Dylan Matthews of Vox media offers a rather strident
piece, “Why I gave my kidney to a stranger, and why you should consider doing it too”, dated back in April.
The piece is rather long, almost a short book. But I
get concerned when others tell me what “you” should do, out of collective values.
When I was growing up, heroic medical interventions
were rarely expected because they weren’t yet possible. Apart from blood drives, you rarely heard
about organ donation. But the culture has changed in recent years, as Robin
Roberts demonstrated on ABC about her own receiving a bone marrow transplant to
stave off an unusual leukemia.
Gay men got bounced out of the blood and therefore
organ donation loop by HIV in the 1980s, and only very recently have been
allowed back in with very strict conditions of previous long term abstinence..
But a bigger point is a sense of body sanctity (even
if I don’t wear shorts anymore). Simple
blood donation is one thing; plasmapheresis is another; but undergoing major
surgery sounds over the top. I can imagine other places this goes ("Be brave and shave").
Yet, I don’t have the ability to bond intimately
with people to get beyond these sensitivities.

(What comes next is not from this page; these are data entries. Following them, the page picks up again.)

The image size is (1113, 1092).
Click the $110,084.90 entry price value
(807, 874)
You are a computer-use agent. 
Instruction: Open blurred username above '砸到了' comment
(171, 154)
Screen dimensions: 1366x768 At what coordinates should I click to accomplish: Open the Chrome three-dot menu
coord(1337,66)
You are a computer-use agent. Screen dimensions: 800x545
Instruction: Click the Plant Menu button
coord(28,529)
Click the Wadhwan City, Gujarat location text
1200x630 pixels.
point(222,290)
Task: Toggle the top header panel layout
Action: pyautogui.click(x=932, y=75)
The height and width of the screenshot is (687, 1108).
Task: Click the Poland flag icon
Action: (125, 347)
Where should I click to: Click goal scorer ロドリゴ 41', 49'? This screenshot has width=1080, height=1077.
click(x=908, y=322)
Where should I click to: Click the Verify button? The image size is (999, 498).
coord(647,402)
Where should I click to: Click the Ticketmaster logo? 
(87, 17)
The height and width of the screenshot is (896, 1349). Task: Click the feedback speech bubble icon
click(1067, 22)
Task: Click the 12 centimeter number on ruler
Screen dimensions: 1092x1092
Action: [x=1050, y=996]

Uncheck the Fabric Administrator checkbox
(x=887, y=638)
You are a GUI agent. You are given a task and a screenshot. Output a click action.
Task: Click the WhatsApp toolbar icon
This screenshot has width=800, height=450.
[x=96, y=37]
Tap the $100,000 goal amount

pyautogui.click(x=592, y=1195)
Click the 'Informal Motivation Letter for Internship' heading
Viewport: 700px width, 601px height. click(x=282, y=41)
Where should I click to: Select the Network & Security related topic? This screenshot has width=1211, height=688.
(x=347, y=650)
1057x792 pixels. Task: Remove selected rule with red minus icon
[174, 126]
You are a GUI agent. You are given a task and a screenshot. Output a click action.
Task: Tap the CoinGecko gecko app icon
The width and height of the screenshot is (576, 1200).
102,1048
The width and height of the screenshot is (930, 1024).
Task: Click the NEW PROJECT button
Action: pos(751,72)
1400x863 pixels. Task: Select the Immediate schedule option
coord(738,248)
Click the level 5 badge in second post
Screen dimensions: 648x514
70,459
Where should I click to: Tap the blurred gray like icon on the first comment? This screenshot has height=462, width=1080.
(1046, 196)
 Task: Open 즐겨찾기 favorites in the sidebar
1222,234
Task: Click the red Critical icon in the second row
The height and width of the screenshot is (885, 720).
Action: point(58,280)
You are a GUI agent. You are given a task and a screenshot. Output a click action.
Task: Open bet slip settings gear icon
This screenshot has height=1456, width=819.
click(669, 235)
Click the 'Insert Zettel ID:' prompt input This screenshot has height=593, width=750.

I saw a tweet from a friend (in the media) noting a
charity he had donate do (regarding displaced Syrians) with the comment “you
should to.” Again, it’s not appropriate
for others to decide what my priorities should be. But in this case, I looked up the small
charity, and set up an arrangement for a small automated monthly contribution from
my mother’s trust. So the “should”
worked.
There is some karma here. In the past, even before AIDS was a well
known problem, there were incidents in my own personal life involving the
possibility of dialysis and also of a lymphoma-like cancer among personal
friends. And of course HIV took over everything in the 80s.
There was an incident at work around 1993 when I was embarrassed
at work about not being able to join a blood drive. Yet during the aftermath of the Russian anti-gay
propaganda law of 2013, I actually heard the comment that gay people were
viewed as undermining the solidarity of the public over blood and organ
donations.
I generally do not allow “other people’s causes” to
take over my own presence or self-branding. I don’t use
my social media pages for “other people’s fundraising” or political activism,
but I will give links to these. I don’t allow my home or car to display ads for
other causes (other than the Libertarian sticker on my rear bumper).